After my husband and I were married I had the horrible thought of killing him while I was holding a knife. There I go again with sharp objects! It was a terrible thought and my husband had done nothing to even make me feel this way. He’s a total sweetheart! However, in my mind, I felt threatened in some inconceivable way.

Or there were the countless times when my oldest daughter was potty training and whenever she’d have an accident I was convinced that she was doing it to make me mad. I felt like I couldn’t control myself and I would spank her. Sometimes so hard it would leave a mark. I knew it was abuse and I felt like such a horrible person and a complete and epic failure at being a mom and disciple of Jesus Christ. I felt like I was spiraling downward.

So many times I had the urge to run away and leave my kids. I felt like they’d be better off without me. Maybe my husband could remarry a really great person and my children could have the mother they deserved? Sometimes I felt like I could hardly breathe, or like I was having a heart attack. I felt like I was suffocating in hopelessness.

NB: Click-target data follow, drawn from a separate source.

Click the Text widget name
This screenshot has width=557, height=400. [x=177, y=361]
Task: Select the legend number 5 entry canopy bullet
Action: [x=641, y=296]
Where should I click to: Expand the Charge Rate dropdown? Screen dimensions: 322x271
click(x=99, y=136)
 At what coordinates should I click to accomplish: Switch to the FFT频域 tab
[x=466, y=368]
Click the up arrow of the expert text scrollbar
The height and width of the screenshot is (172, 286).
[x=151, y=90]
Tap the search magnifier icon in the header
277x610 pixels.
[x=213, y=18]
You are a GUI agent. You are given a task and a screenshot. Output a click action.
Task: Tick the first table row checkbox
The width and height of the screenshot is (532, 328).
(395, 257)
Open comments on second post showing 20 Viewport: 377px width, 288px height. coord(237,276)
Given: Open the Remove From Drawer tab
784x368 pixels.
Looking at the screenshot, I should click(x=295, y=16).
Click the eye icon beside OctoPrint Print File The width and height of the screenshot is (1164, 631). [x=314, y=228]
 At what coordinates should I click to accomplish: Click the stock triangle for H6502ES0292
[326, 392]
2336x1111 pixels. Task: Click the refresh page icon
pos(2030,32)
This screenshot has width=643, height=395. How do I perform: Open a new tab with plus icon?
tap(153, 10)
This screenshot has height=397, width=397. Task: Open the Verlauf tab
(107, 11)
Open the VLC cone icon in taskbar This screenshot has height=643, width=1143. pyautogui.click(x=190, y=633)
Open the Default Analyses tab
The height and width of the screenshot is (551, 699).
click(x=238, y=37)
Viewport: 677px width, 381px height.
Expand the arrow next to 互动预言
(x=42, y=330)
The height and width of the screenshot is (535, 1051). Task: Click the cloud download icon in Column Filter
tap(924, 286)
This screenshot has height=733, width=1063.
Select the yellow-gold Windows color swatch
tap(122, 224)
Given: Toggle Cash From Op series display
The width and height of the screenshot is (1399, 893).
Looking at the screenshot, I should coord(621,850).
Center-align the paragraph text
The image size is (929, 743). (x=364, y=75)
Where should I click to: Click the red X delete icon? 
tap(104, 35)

There were times that I considered talking to a doctor or therapist, but I was too afraid to even say the words anxiety and depression. I was afraid of what those labels would make of me. Would they make me even more of a monster? I didn’t really think there was hope for me.

Finally, I went to a therapist and I just let it all spill. I cried so hard that I’m sure he didn’t have a clue what I was even saying, but it felt really good to get the dark feelings out. I’ve continued to go to counseling, engage in writing and art therapy, meditation, make changes to my diet and getting more sunshine.

Gradually I have felt life come back into me. I could feel the Spirit of God when I read the scriptures and pray. I know it will always be an uphill struggle for me, but I don’t feel alone in the struggle.